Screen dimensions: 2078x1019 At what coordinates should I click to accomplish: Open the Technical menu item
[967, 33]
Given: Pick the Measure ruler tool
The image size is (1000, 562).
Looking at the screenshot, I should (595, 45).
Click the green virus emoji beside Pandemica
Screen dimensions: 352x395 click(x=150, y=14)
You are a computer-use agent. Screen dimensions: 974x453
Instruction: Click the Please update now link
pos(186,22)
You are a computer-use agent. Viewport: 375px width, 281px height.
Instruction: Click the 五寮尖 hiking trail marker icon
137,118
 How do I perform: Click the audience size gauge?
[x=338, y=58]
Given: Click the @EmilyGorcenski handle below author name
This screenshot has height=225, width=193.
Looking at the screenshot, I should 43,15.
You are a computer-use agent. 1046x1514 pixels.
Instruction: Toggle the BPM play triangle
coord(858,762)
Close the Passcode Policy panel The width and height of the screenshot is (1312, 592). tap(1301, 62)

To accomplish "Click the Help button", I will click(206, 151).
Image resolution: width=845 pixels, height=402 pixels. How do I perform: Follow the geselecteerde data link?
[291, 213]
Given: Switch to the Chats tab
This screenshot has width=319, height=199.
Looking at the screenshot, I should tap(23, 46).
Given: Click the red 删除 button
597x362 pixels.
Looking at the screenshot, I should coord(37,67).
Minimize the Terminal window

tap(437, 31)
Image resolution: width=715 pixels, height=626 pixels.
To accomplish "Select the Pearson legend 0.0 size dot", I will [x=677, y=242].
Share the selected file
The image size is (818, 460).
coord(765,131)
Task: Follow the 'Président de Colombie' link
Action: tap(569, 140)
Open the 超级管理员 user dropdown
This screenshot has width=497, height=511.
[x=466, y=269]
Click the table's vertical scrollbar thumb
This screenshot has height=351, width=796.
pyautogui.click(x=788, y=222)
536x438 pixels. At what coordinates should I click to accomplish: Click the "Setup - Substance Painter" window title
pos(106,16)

****************

Filter the entries above down to the lines that hold the word "button", and copy those lines.

To accomplish "Click the Help button", I will click(206, 151).
Given: Click the red 删除 button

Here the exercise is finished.